■ Source data ■
══════
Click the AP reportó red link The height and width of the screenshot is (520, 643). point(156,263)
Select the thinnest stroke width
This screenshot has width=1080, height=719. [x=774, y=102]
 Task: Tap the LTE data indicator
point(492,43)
══════
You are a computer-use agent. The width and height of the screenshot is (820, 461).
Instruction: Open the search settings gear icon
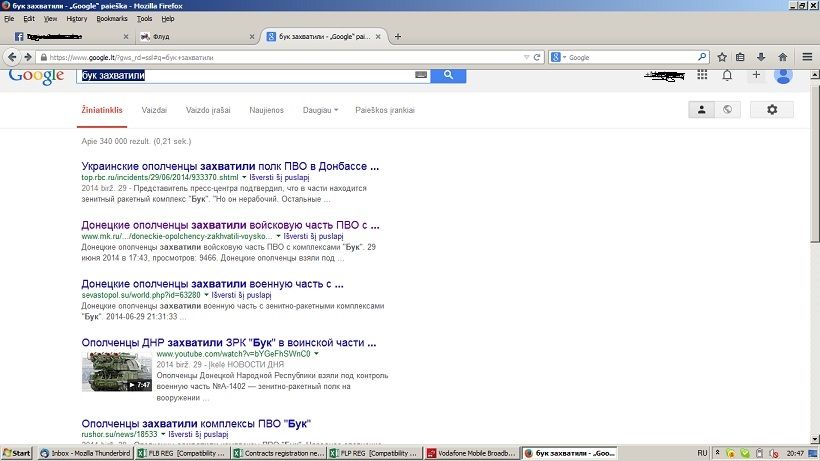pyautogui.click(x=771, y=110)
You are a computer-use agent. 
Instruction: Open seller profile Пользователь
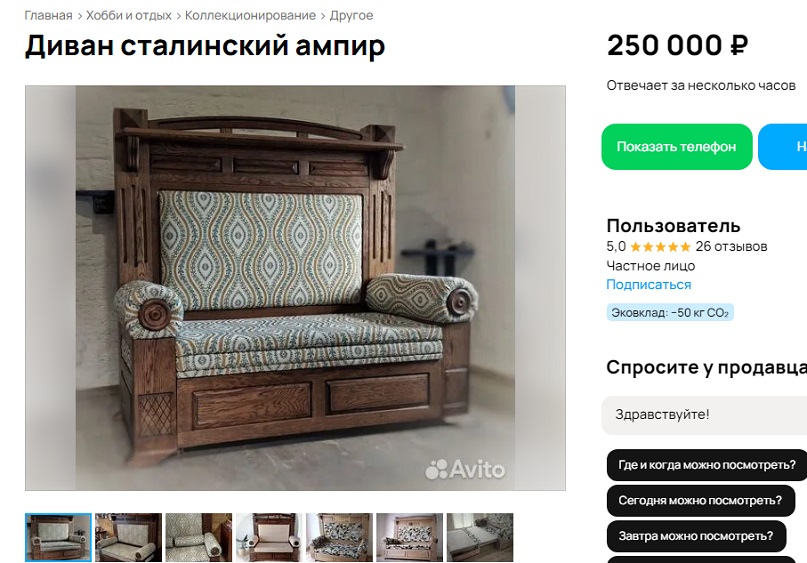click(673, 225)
══════
■ About this exercise ■
Pull every line containing "computer" from the entries above and copy it.

■ Exercise result ■
You are a computer-use agent. The width and height of the screenshot is (820, 461).
You are a computer-use agent. 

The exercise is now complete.